Figure 1.

MADM analysis reveals that global tissue-wide effects predominates the cell-autonomous phenotype due to loss of p35/CDK5. (A–D) Experimental MADM paradigm to genetically dissect cell-autonomous gene function and non-cell-autonomous effects. (A) Control (control-MADM: all cells GeneX^+/+); (B) sparse genetic mosaic (GeneX-MADM: only green cells are GeneX^−/− mutant, red cells are GeneX^+/+ in an otherwise heterozygous GeneX^+/− environment); (C) global/whole-tissue gene knockout (KO/cKO-GeneX-MADM: all cells mutant); (D) direct phenotypic comparison of mutant cells in GeneX-MADM (mosaic MADM) to mutant cells in KO/cKO-gene-MADM (KO/cKO-MADM).
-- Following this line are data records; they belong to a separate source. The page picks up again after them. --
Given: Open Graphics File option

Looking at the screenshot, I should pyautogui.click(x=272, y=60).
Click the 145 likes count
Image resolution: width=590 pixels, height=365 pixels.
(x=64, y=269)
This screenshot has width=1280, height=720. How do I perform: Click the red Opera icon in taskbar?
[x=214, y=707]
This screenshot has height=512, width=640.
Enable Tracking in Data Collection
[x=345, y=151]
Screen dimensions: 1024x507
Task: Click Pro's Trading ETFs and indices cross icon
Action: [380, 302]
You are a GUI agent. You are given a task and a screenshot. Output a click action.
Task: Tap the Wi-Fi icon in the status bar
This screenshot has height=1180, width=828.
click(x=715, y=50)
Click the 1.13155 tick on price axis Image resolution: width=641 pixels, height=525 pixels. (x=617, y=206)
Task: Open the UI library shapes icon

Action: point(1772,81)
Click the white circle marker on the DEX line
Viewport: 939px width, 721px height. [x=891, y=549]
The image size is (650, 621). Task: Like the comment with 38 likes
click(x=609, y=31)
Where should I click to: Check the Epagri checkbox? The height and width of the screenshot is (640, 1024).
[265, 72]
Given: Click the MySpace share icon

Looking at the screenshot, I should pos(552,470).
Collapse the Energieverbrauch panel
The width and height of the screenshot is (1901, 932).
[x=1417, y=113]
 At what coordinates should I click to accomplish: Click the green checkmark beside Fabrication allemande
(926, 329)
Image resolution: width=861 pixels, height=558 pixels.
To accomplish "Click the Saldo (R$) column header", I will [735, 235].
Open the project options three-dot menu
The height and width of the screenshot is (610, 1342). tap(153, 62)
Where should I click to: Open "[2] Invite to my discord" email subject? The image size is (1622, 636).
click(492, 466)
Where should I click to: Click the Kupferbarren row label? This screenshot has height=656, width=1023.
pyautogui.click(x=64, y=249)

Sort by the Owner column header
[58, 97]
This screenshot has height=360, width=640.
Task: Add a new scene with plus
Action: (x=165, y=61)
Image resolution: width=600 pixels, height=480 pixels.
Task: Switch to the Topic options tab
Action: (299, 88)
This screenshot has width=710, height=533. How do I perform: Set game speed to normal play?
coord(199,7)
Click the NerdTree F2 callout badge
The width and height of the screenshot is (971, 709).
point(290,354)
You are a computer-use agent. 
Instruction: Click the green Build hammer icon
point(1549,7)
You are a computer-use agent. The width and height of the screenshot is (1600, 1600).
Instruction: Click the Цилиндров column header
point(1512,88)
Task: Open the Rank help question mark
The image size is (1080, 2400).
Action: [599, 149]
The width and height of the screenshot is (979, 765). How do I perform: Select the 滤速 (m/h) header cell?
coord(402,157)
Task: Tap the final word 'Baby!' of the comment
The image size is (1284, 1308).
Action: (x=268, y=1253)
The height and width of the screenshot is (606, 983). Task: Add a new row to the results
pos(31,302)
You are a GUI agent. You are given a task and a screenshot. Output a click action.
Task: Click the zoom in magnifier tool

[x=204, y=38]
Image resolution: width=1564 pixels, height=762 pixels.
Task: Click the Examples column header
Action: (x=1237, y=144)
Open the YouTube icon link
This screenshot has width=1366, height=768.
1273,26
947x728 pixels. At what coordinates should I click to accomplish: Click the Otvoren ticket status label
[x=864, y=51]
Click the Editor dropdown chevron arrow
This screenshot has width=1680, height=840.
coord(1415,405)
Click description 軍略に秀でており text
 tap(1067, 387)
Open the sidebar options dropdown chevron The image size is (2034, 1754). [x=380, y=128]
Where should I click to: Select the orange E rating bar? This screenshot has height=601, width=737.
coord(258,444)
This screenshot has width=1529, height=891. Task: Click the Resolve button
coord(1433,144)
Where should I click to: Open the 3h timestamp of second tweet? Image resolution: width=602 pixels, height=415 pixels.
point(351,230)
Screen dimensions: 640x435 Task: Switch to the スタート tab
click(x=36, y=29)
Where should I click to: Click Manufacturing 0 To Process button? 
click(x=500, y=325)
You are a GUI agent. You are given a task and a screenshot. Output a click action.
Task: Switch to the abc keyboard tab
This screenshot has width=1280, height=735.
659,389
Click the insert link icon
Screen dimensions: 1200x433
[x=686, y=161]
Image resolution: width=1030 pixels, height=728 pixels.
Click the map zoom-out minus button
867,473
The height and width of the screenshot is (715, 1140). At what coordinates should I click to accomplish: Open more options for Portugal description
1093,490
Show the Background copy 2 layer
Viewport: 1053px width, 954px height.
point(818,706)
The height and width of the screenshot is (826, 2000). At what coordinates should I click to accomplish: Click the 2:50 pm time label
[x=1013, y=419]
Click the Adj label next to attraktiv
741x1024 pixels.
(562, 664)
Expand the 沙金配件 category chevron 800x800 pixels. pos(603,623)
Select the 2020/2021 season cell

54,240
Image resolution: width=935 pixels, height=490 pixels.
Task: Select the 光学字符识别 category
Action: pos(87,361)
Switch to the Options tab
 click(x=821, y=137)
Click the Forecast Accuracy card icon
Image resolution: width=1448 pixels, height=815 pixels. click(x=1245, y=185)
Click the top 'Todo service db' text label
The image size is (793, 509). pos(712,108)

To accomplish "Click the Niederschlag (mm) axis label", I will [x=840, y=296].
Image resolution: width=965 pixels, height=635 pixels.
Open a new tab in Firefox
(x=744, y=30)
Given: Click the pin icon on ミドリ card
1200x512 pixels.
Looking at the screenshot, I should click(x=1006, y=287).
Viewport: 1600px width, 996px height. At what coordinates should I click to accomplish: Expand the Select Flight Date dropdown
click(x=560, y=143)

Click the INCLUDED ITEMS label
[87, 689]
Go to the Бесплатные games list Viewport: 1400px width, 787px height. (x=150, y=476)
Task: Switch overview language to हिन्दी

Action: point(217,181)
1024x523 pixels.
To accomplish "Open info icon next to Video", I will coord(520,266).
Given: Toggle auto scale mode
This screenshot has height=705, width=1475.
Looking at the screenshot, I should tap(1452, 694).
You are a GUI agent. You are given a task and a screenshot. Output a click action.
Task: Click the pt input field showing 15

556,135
Any significant difference in their respective phenotypes implies non-cell-autonomous effects. (E–H) Analysis of green (GFP⁺) and red (tdT⁺) MADM-labeled projection neurons in (E) control-MADM (MADM-11^GT/TG;Emx1^Cre/+); (F) Cdk5r1-MADM (MADM-11^GT/TG,Cdk5r1;Emx1^Cre/+); and (G) KO-Cdk5r1-MADM (MADM-11^{GT,Cdk5r1/TG,Cdk5r1};Emx1^Cre/+). Relative distribution (%) of MADM-labeled projection neurons is plotted in ten equal zones across the cortical wall. (H) Direct distribution comparison of Cdk5r1^−/− mutant cells in Cdk5r1-MADM (grey) versus KO-Cdk5r1-MADM (black) distribution. (I–L) Analysis of green (GFP⁺) and red (tdT⁺) MADM-labeled projection neurons in (I) control-MADM (MADM-5^GT/TG;Emx1^Cre/+); (J) Cdk5-MADM (MADM-5^GT/TG,Cdk5;Emx1^Cre/+); and (K) KO-Cdk5-MADM (MADM-11^{GT,Cdk5/TG,Cdk5};Emx1^Cre/+). Relative distribution (%) of MADM-labeled projection neurons is plotted in 10 equal zones (1–10) across the cortical wall. (L) Direct distribution comparison of Cdk5^−/− mutant cells in Cdk5-MADM (grey) versus KO-Cdk5-MADM (black) distribution. Nuclei were stained using DAPI (blue). N = 3 for each genotype with 10 (MADM-11) and 20 (MADM-5) hemispheres analysed. Data indicate mean ± SD, ^*P < 0.05, ^**P < 0.01 and ^***P < 0.001. Scale bar: 100 μm. Marginal zone (MZ), cortical layers (II–VI), white matter (WM).